Journaliste centrafricain menacé après avoir dénoncé Wagner en France
Un journaliste centrafricain en danger après avoir révélé l’influence du groupe Wagner
Ephrem Yalike-Ngonzo, journaliste centrafricain, a vu sa demande d’asile refusée en France malgré les menaces de mort pesant sur lui. Il avait obtenu un laissez-passer grâce à l’intervention des autorités françaises.
Le sort d’Ephrem Yalike-Ngonzo, lanceur d’alerte centrafricain, illustre les dangers encourus par ceux qui osent défier les réseaux d’influence russes en Afrique. Après avoir révélé les méthodes du groupe Wagner en République centrafricaine, il a été accusé de complicité avec le système qu’il dénonçait. Pourtant, en 2024, Emmanuel Macron lui avait accordé un laissez-passer pour se réfugier en France, où il vivait depuis deux ans en attendant une protection officielle.
Selon son avocat, ce refus d’asile envoie un « signal extrêmement négatif » à tous ceux qui luttent contre la propagande russe. Yalike-Ngonzo avait révélé les rouages d’un vaste système de désinformation orchestré par des acteurs proches du Kremlin. Ses témoignages ont contribué à l’adoption de sanctions européennes contre Mikhaïl Prudnikov, figure majeure de cette propagande en Centrafrique.
Des révélations payées au prix fort
En 2019, Yalike-Ngonzo avait été approché par des intermédiaires liés à Wagner. Pour chaque article publié en faveur de l’armée centrafricaine et de ses alliés russes, il recevait entre 15 et 30 euros, soit une somme équivalente à un quart de son salaire mensuel. Ces pratiques, bien que discrètes, s’inscrivaient dans une stratégie plus large visant à contrôler l’information locale.

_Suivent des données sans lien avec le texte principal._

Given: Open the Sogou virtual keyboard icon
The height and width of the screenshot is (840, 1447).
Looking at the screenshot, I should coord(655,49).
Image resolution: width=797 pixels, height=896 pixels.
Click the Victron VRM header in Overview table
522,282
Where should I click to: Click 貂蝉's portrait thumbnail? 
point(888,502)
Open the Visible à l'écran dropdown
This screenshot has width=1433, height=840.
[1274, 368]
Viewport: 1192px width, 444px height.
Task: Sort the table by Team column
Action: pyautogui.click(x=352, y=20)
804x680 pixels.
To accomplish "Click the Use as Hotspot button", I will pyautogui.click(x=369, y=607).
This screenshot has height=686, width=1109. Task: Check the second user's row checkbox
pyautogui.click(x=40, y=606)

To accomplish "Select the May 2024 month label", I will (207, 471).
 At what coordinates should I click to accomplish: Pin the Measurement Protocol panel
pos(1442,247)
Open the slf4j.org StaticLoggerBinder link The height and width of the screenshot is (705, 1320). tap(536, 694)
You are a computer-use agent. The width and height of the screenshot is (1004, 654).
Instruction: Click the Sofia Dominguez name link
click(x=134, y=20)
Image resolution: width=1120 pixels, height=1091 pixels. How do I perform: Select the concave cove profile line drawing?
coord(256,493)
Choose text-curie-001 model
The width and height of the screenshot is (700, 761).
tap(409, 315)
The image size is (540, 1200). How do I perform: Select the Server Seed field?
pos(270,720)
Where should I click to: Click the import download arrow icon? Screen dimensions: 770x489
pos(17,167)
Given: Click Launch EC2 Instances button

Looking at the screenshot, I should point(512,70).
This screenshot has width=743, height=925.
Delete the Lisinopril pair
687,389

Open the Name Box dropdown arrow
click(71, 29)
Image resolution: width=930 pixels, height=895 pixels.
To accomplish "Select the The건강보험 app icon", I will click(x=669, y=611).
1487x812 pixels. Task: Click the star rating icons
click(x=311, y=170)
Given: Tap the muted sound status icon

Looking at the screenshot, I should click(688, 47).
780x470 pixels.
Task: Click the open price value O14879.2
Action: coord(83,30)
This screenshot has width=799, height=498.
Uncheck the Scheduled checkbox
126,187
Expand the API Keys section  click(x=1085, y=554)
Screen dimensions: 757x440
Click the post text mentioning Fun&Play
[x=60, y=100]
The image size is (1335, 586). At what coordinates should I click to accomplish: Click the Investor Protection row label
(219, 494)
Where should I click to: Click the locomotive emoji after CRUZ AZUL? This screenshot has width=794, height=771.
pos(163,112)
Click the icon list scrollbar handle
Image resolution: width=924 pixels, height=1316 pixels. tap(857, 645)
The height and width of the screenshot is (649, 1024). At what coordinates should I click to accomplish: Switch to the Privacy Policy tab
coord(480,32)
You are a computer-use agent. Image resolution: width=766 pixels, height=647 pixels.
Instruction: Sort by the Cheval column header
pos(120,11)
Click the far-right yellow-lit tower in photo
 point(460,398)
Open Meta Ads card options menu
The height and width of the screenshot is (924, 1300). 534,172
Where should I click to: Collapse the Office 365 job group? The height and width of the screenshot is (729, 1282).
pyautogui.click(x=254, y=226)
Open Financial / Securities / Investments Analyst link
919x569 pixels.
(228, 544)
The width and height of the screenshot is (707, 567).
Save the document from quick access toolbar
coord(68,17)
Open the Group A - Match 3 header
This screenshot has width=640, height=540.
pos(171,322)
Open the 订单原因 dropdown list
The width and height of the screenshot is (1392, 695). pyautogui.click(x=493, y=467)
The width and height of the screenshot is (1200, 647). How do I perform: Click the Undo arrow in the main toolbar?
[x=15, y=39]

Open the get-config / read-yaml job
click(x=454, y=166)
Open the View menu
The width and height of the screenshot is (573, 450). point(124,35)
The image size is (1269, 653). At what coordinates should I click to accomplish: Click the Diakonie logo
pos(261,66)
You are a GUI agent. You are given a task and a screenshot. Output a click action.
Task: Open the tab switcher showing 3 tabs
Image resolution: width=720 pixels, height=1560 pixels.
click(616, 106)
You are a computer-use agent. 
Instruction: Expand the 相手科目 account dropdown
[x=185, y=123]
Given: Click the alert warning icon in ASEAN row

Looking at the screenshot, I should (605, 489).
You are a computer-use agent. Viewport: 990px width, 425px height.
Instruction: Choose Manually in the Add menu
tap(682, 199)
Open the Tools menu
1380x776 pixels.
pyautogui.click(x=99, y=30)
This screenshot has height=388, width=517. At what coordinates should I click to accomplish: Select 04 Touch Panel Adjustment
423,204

La publication de ses révélations en 2024, dans le cadre d’une enquête internationale, a précipité les menaces. Menacé de mort par Wagner, il a dû quitter précipitamment la République centrafricaine. Depuis, sa famille, restée sur place, est régulièrement harcelée par des inconnus cherchant à localiser son refuge en France.
Un recours déposé dans l’urgence
Le 9 juillet 2026, son avocat a déposé un recours devant la Cour nationale du droit d’asile. La décision pourrait prendre jusqu’à un an. En attendant, Yalike-Ngonzo vit dans la clandestinité avec les siens, tandis que les autorités françaises examinent son dossier avec une attention particulière.